Rifampicin-associated Acute Renal Failure: Pathophysiologic, Immunologic, and Clinical Features


Rifampicin-associated Acute Renal Failure: Pathophysiologic, Immunologic, and Clinical Features

A S De Vriese et al. Am J Kidney Dis.


A 71-year-old woman was treated for a relapsing pulmonary tuberculosis with reinstitution of rifampicin after a medication-free interval of 2 years. After ingestion of the second dose, she developed severe hemolytic anemia and acute renal failure (ARF) necessitating dialysis. We demonstrated the presence in the patient's serum of rifampicin-dependent immunoglobulin G (IgG) and IgM antibodies, which caused red blood cell lysis through interaction with the I antigen on the erythrocyte surface. A review of the literature yielded 48 cases of rifampicin-associated renal failure. A subgroup of 37 patients could be distinguished, which, analogous to our case, suddenly developed ARF and frequently also developed hemolytic anemia and/or thrombocytopenia during intermittent or interrupted treatment. Regarding the pathogenesis of the ARF, renal biopsy consistently revealed tubular lesions.
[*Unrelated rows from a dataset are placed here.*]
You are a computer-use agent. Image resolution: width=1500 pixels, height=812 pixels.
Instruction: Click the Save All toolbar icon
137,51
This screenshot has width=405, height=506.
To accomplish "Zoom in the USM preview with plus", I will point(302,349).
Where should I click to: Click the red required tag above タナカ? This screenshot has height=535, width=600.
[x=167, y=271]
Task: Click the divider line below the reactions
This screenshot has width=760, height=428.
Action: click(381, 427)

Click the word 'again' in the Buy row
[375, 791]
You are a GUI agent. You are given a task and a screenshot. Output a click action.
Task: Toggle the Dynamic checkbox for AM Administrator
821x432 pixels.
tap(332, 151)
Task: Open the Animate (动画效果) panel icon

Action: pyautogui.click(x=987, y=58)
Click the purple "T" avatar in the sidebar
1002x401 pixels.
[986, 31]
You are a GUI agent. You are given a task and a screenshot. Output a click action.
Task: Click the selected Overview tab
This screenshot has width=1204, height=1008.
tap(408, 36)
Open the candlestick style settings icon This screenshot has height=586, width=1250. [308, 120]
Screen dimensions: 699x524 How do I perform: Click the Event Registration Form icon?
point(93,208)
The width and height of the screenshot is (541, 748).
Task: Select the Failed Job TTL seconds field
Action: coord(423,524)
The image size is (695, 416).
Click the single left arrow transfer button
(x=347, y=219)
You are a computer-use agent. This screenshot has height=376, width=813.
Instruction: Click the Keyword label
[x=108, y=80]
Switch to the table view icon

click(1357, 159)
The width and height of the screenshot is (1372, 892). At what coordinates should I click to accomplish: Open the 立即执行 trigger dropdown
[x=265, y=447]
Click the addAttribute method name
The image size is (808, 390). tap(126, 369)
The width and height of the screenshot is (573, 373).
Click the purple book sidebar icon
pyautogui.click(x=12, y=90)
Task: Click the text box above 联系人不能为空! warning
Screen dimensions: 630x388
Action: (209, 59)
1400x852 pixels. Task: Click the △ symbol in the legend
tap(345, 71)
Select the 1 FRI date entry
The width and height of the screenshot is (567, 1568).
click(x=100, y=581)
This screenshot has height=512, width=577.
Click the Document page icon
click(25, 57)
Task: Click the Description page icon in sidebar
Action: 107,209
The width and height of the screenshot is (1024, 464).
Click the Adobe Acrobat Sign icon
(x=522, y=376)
Although intravascular hemolysis with hemoglobinuria may play a role, it is not uniformly present. Our demonstration of an antibody with anti-I specificity provides a possible explanation. The I antigen is also expressed on tubular epithelium and may, therefore, be the target structure through which rifampicin-antibody complexes lead to tubular cell destruction. The other cases of rifampicin-associated ARF were unrelated to this subgroup: two cases of rapidly progressive glomerulonephritis, five cases of acute interstitial nephritis, and four cases of light chain proteinuria were recorded.